Write down each entry precisely as given.

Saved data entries
━━━━
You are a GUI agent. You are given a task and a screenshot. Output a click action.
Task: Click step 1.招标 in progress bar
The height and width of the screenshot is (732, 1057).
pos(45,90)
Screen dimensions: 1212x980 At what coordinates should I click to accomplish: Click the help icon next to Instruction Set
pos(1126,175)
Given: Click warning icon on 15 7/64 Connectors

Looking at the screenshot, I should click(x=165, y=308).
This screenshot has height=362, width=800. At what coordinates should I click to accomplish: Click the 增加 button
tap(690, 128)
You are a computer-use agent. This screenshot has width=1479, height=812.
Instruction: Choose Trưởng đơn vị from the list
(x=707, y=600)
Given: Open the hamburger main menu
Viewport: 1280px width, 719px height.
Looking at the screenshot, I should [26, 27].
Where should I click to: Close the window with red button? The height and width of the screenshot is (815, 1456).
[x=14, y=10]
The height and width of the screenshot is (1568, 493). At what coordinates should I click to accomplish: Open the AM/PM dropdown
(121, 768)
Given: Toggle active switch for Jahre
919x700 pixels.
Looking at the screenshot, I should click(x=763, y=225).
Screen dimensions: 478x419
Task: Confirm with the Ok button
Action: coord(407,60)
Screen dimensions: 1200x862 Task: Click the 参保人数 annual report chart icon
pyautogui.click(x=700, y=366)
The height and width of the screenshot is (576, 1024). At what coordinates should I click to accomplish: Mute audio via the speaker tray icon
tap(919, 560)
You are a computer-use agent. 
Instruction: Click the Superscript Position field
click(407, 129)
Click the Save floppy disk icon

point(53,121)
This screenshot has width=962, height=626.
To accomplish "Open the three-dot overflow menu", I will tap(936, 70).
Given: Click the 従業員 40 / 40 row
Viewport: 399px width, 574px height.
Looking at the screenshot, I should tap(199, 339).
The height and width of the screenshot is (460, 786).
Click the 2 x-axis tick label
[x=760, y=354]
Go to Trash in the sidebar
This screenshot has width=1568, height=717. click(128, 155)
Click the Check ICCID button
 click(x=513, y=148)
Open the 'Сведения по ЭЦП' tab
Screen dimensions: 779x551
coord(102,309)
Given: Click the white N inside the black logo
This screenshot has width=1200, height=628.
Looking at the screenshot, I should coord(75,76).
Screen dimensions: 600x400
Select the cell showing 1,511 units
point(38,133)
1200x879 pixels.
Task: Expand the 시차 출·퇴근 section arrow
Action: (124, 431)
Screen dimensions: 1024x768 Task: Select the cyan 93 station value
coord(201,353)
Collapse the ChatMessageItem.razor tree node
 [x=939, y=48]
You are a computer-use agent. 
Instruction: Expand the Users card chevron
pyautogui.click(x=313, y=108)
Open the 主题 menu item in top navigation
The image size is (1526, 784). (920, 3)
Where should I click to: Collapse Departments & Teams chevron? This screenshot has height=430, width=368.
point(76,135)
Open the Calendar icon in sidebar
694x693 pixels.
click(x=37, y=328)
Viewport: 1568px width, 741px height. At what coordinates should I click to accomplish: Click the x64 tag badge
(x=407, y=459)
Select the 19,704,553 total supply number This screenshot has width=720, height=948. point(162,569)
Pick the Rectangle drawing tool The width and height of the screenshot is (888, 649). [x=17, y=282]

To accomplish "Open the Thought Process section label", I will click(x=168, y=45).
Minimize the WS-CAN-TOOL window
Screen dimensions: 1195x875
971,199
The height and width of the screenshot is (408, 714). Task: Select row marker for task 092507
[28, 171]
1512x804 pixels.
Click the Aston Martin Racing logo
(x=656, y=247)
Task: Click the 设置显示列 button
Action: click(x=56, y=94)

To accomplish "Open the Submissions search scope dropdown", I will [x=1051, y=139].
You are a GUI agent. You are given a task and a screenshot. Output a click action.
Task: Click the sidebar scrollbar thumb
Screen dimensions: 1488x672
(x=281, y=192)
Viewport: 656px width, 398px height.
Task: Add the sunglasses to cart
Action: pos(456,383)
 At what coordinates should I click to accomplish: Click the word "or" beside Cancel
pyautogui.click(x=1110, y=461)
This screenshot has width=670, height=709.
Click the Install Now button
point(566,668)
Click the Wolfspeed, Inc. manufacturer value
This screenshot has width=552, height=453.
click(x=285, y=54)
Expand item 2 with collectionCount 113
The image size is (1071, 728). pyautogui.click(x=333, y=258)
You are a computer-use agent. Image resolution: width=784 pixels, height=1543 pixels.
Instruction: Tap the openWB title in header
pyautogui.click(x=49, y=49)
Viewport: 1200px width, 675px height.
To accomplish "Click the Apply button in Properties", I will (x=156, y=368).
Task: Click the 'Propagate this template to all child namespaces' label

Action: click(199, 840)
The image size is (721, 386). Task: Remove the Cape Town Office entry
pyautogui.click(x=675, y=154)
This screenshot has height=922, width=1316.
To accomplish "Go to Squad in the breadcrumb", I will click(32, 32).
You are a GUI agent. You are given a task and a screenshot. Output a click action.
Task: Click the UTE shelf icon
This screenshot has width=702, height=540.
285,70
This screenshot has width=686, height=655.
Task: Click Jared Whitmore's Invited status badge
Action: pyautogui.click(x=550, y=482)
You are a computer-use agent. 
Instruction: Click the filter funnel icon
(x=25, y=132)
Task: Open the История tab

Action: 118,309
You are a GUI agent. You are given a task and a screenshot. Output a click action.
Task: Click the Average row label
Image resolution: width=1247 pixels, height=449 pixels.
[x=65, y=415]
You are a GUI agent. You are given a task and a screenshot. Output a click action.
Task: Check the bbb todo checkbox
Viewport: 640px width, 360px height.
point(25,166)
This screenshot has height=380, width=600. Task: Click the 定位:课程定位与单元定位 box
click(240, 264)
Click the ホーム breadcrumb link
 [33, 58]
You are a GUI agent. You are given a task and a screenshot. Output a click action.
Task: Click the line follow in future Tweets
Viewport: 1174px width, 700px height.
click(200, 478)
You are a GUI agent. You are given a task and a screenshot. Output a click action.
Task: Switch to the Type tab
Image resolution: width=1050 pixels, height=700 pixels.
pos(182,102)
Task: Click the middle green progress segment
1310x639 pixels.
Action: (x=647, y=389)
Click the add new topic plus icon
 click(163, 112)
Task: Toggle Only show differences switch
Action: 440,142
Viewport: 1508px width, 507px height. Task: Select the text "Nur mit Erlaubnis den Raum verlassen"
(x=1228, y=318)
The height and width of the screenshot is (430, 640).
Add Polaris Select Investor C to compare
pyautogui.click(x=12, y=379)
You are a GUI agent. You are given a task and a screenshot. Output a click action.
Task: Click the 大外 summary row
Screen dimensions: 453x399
━━━━
* _Answer to this problem_:
You are a GUI agent. You are given a task and a screenshot. Output a click action.
Task: Click step 1.招标 in progress bar
The height and width of the screenshot is (732, 1057).
pos(45,90)
Screen dimensions: 1212x980 At what coordinates should I click to accomplish: Click the help icon next to Instruction Set
pos(1126,175)
Given: Click warning icon on 15 7/64 Connectors

Looking at the screenshot, I should click(x=165, y=308).
This screenshot has height=362, width=800. At what coordinates should I click to accomplish: Click the 增加 button
tap(690, 128)
You are a computer-use agent. This screenshot has width=1479, height=812.
Instruction: Choose Trưởng đơn vị from the list
(x=707, y=600)
Given: Open the hamburger main menu
Viewport: 1280px width, 719px height.
Looking at the screenshot, I should [26, 27].
Where should I click to: Close the window with red button? The height and width of the screenshot is (815, 1456).
[x=14, y=10]
The height and width of the screenshot is (1568, 493). At what coordinates should I click to accomplish: Open the AM/PM dropdown
(121, 768)
Given: Toggle active switch for Jahre
919x700 pixels.
Looking at the screenshot, I should click(x=763, y=225).
Screen dimensions: 478x419
Task: Confirm with the Ok button
Action: coord(407,60)
Screen dimensions: 1200x862 Task: Click the 参保人数 annual report chart icon
pyautogui.click(x=700, y=366)
The height and width of the screenshot is (576, 1024). At what coordinates should I click to accomplish: Mute audio via the speaker tray icon
tap(919, 560)
You are a computer-use agent. 
Instruction: Click the Superscript Position field
click(407, 129)
Click the Save floppy disk icon

point(53,121)
This screenshot has width=962, height=626.
To accomplish "Open the three-dot overflow menu", I will tap(936, 70).
Given: Click the 従業員 40 / 40 row
Viewport: 399px width, 574px height.
Looking at the screenshot, I should tap(199, 339).
The height and width of the screenshot is (460, 786).
Click the 2 x-axis tick label
[x=760, y=354]
Go to Trash in the sidebar
This screenshot has width=1568, height=717. click(128, 155)
Click the Check ICCID button
 click(x=513, y=148)
Open the 'Сведения по ЭЦП' tab
Screen dimensions: 779x551
coord(102,309)
Given: Click the white N inside the black logo
This screenshot has width=1200, height=628.
Looking at the screenshot, I should coord(75,76).
Screen dimensions: 600x400
Select the cell showing 1,511 units
point(38,133)
1200x879 pixels.
Task: Expand the 시차 출·퇴근 section arrow
Action: (124, 431)
Screen dimensions: 1024x768 Task: Select the cyan 93 station value
coord(201,353)
Collapse the ChatMessageItem.razor tree node
 [x=939, y=48]
You are a computer-use agent. 
Instruction: Expand the Users card chevron
pyautogui.click(x=313, y=108)
Open the 主题 menu item in top navigation
The image size is (1526, 784). (920, 3)
Where should I click to: Collapse Departments & Teams chevron? This screenshot has height=430, width=368.
point(76,135)
Open the Calendar icon in sidebar
694x693 pixels.
click(x=37, y=328)
Viewport: 1568px width, 741px height. At what coordinates should I click to accomplish: Click the x64 tag badge
(x=407, y=459)
Select the 19,704,553 total supply number This screenshot has width=720, height=948. point(162,569)
Pick the Rectangle drawing tool The width and height of the screenshot is (888, 649). [x=17, y=282]

To accomplish "Open the Thought Process section label", I will click(x=168, y=45).
Minimize the WS-CAN-TOOL window
Screen dimensions: 1195x875
971,199
The height and width of the screenshot is (408, 714). Task: Select row marker for task 092507
[28, 171]
1512x804 pixels.
Click the Aston Martin Racing logo
(x=656, y=247)
Task: Click the 设置显示列 button
Action: click(x=56, y=94)

To accomplish "Open the Submissions search scope dropdown", I will [x=1051, y=139].
You are a GUI agent. You are given a task and a screenshot. Output a click action.
Task: Click the sidebar scrollbar thumb
Screen dimensions: 1488x672
(x=281, y=192)
Viewport: 656px width, 398px height.
Task: Add the sunglasses to cart
Action: pos(456,383)
 At what coordinates should I click to accomplish: Click the word "or" beside Cancel
pyautogui.click(x=1110, y=461)
This screenshot has width=670, height=709.
Click the Install Now button
point(566,668)
Click the Wolfspeed, Inc. manufacturer value
This screenshot has width=552, height=453.
click(x=285, y=54)
Expand item 2 with collectionCount 113
The image size is (1071, 728). pyautogui.click(x=333, y=258)
You are a computer-use agent. Image resolution: width=784 pixels, height=1543 pixels.
Instruction: Tap the openWB title in header
pyautogui.click(x=49, y=49)
Viewport: 1200px width, 675px height.
To accomplish "Click the Apply button in Properties", I will (x=156, y=368).
Task: Click the 'Propagate this template to all child namespaces' label

Action: click(199, 840)
The image size is (721, 386). Task: Remove the Cape Town Office entry
pyautogui.click(x=675, y=154)
This screenshot has height=922, width=1316.
To accomplish "Go to Squad in the breadcrumb", I will click(32, 32).
You are a GUI agent. You are given a task and a screenshot. Output a click action.
Task: Click the UTE shelf icon
This screenshot has width=702, height=540.
285,70
This screenshot has width=686, height=655.
Task: Click Jared Whitmore's Invited status badge
Action: pyautogui.click(x=550, y=482)
You are a computer-use agent. 
Instruction: Click the filter funnel icon
(x=25, y=132)
Task: Open the История tab

Action: 118,309
You are a GUI agent. You are given a task and a screenshot. Output a click action.
Task: Click the Average row label
Image resolution: width=1247 pixels, height=449 pixels.
[x=65, y=415]
You are a GUI agent. You are given a task and a screenshot. Output a click action.
Task: Check the bbb todo checkbox
Viewport: 640px width, 360px height.
point(25,166)
This screenshot has height=380, width=600. Task: Click the 定位:课程定位与单元定位 box
click(240, 264)
Click the ホーム breadcrumb link
 [33, 58]
You are a GUI agent. You are given a task and a screenshot. Output a click action.
Task: Click the line follow in future Tweets
Viewport: 1174px width, 700px height.
click(200, 478)
You are a GUI agent. You are given a task and a screenshot. Output a click action.
Task: Switch to the Type tab
Image resolution: width=1050 pixels, height=700 pixels.
pos(182,102)
Task: Click the middle green progress segment
1310x639 pixels.
Action: (x=647, y=389)
Click the add new topic plus icon
 click(163, 112)
Task: Toggle Only show differences switch
Action: 440,142
Viewport: 1508px width, 507px height. Task: Select the text "Nur mit Erlaubnis den Raum verlassen"
(x=1228, y=318)
The height and width of the screenshot is (430, 640).
Add Polaris Select Investor C to compare
pyautogui.click(x=12, y=379)
You are a GUI agent. You are given a task and a screenshot. Output a click action.
Task: Click the 大外 summary row
Screen dimensions: 453x399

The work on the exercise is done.